Transfer learning is the practice of taking a model that has already learned a great deal from one task and reusing that knowledge as a head start on a different but related task. The intuition is the same as in people: someone who already plays the piano learns the organ far faster than a complete beginner, because most of the underlying skill carries over. Rather than train a new model from scratch on a small dataset, which rarely works well, a team starts from a model that has already absorbed broad patterns and adapts it.
The idea was surveyed and organized by Sinno Jialin Pan and Qiang Yang in their 2010 paper “A Survey on Transfer Learning,” published in IEEE Transactions on Knowledge and Data Engineering, which catalogued the situations where reusing knowledge across tasks helps and where it does not. The paper named the central challenge: in the real world, the data you trained on and the data you face later often differ in distribution, and transfer learning is the set of techniques for bridging that gap.

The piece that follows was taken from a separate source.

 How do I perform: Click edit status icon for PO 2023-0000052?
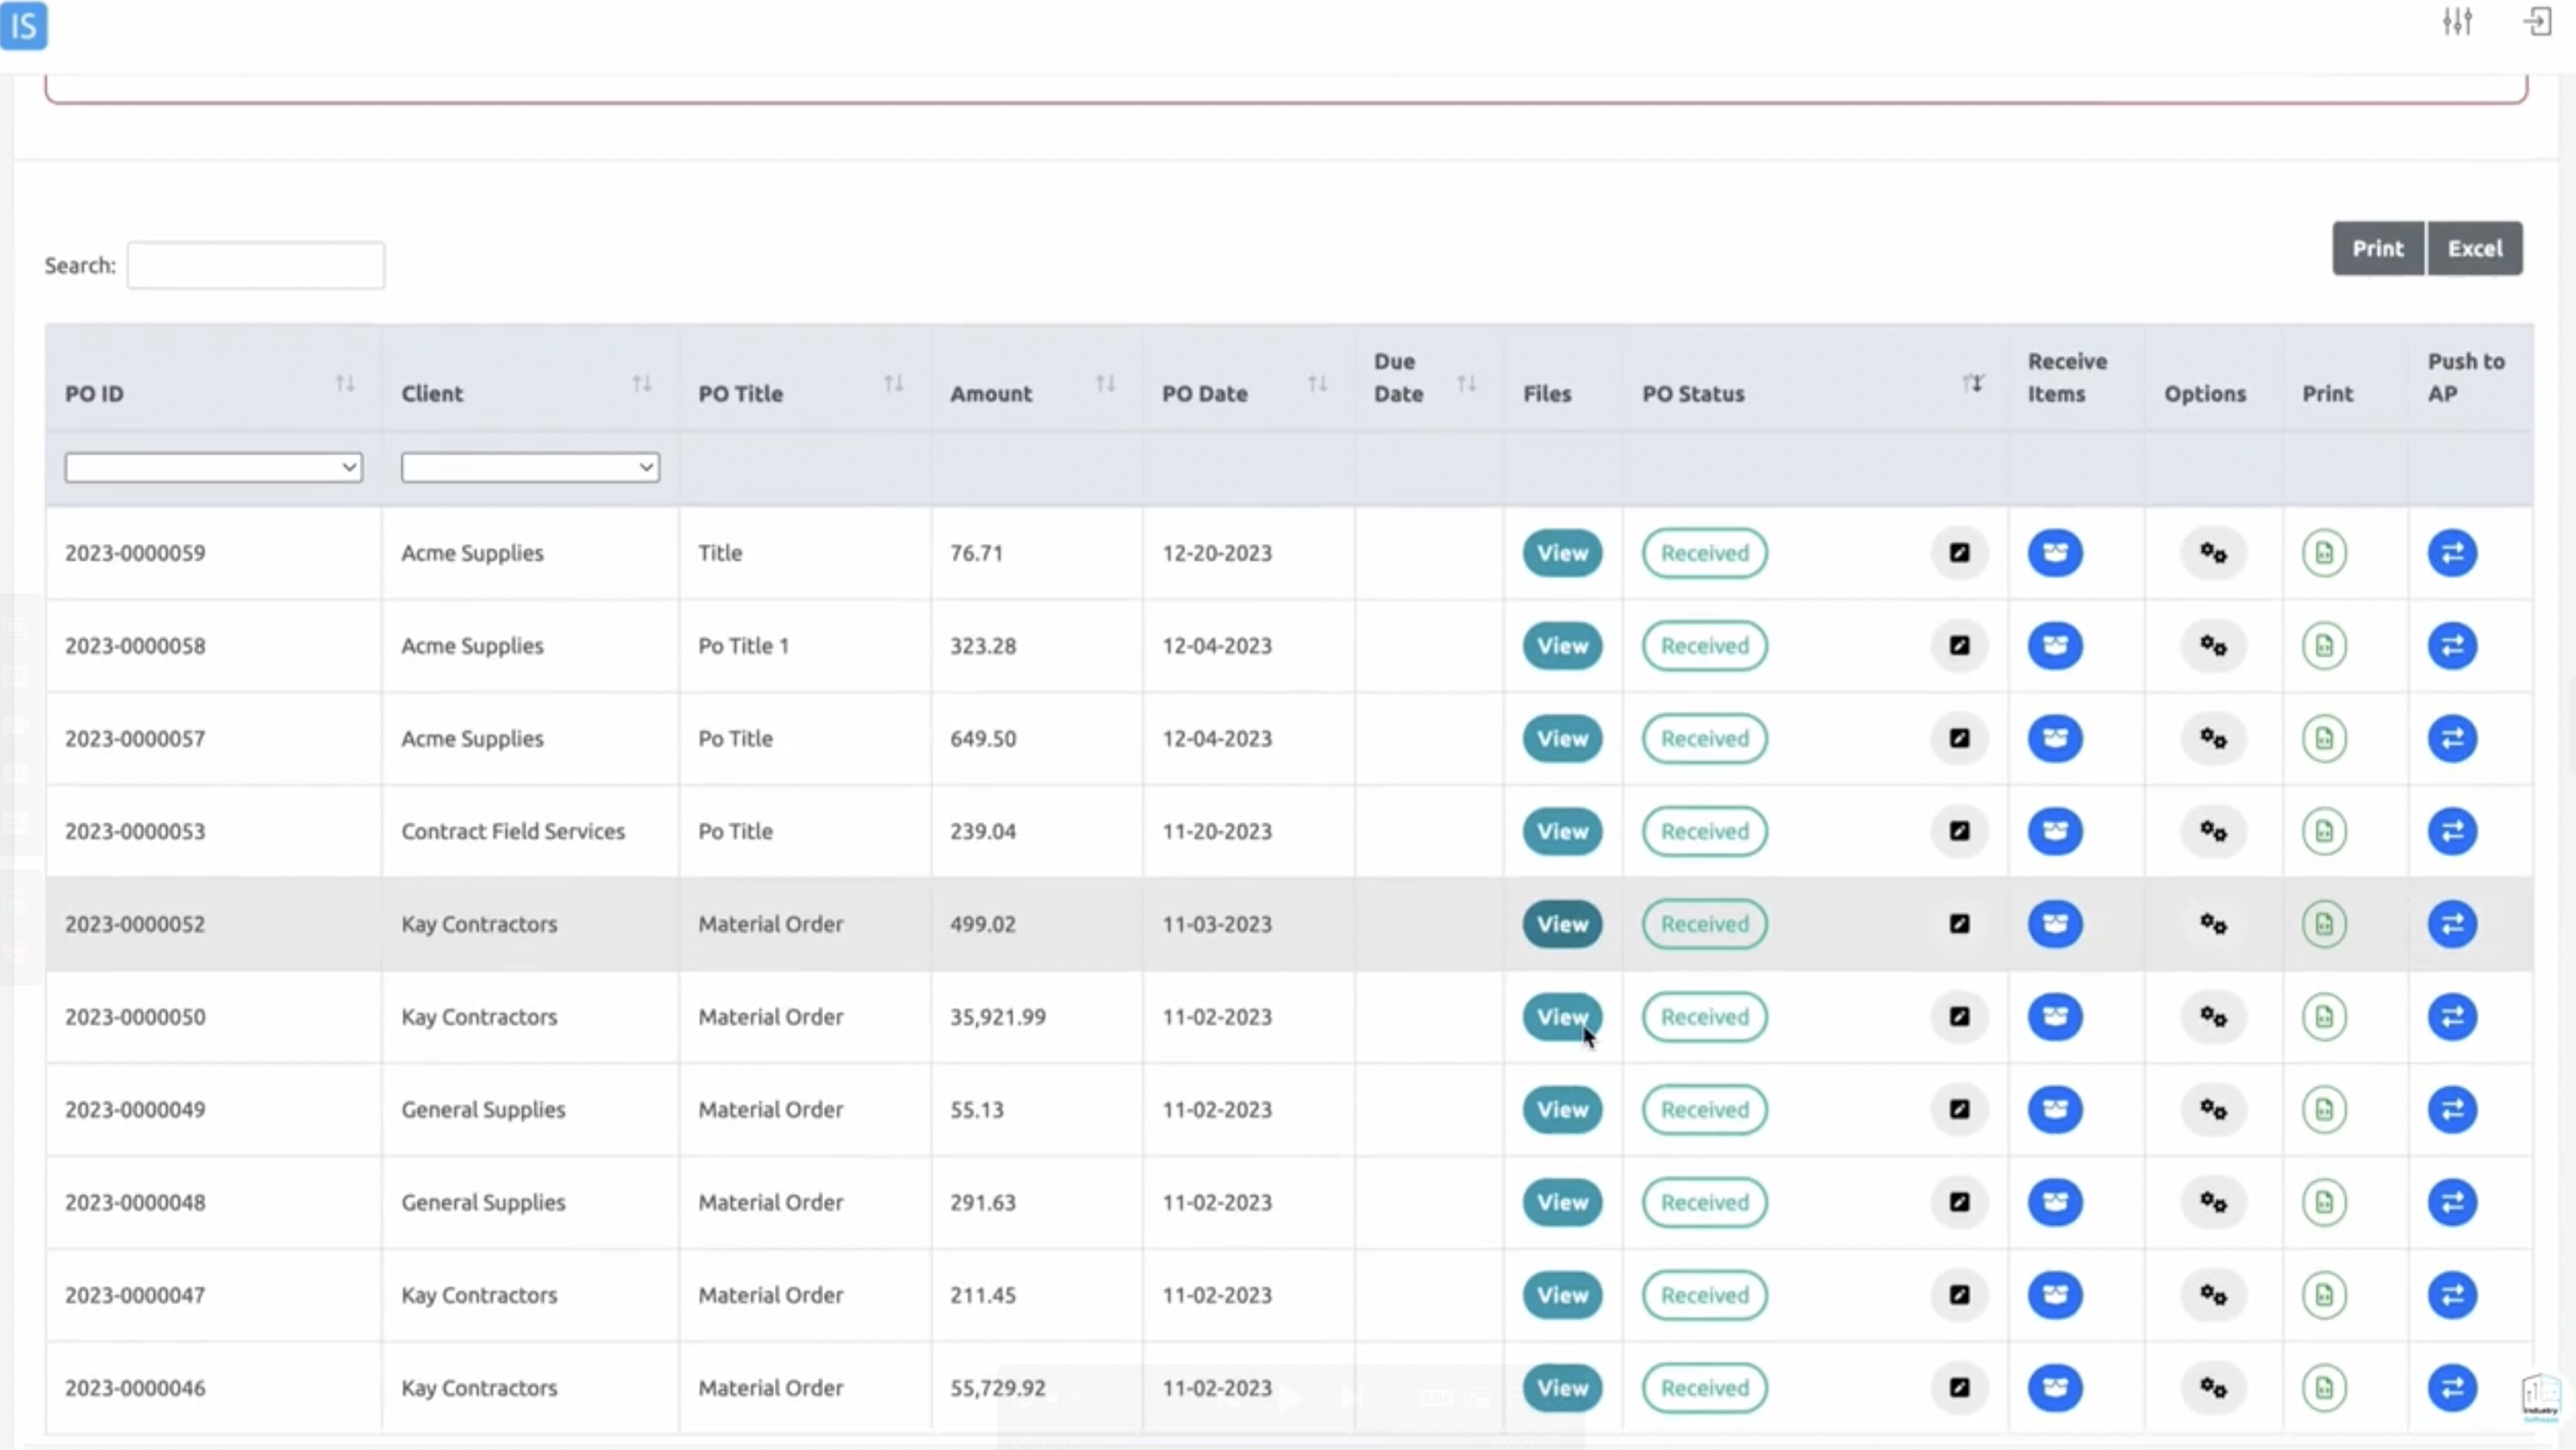pyautogui.click(x=1958, y=924)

Transfer learning is the engine behind today’s foundation-model workflow. A model is first pre-trained on an enormous general dataset, the slow and expensive step, learning broad patterns of language or images. Then it is fine-tuned on a much smaller, specific dataset for a particular job. The pre-training is the transferred knowledge; the fine-tuning is the adaptation. This is why a company can build a capable custom system from a few thousand labeled examples instead of the billions the base model required.
Why business readers should care: transfer learning is what makes modern AI affordable for ordinary organizations. It turns a problem that would need a research budget and a giant dataset into one that needs a modest dataset and a fine-tuning run. The honest limit is that transfer helps only when the source and target tasks are genuinely related; forcing a mismatched model onto a distant problem can transfer the wrong assumptions and quietly hurt accuracy, a failure sometimes called negative transfer.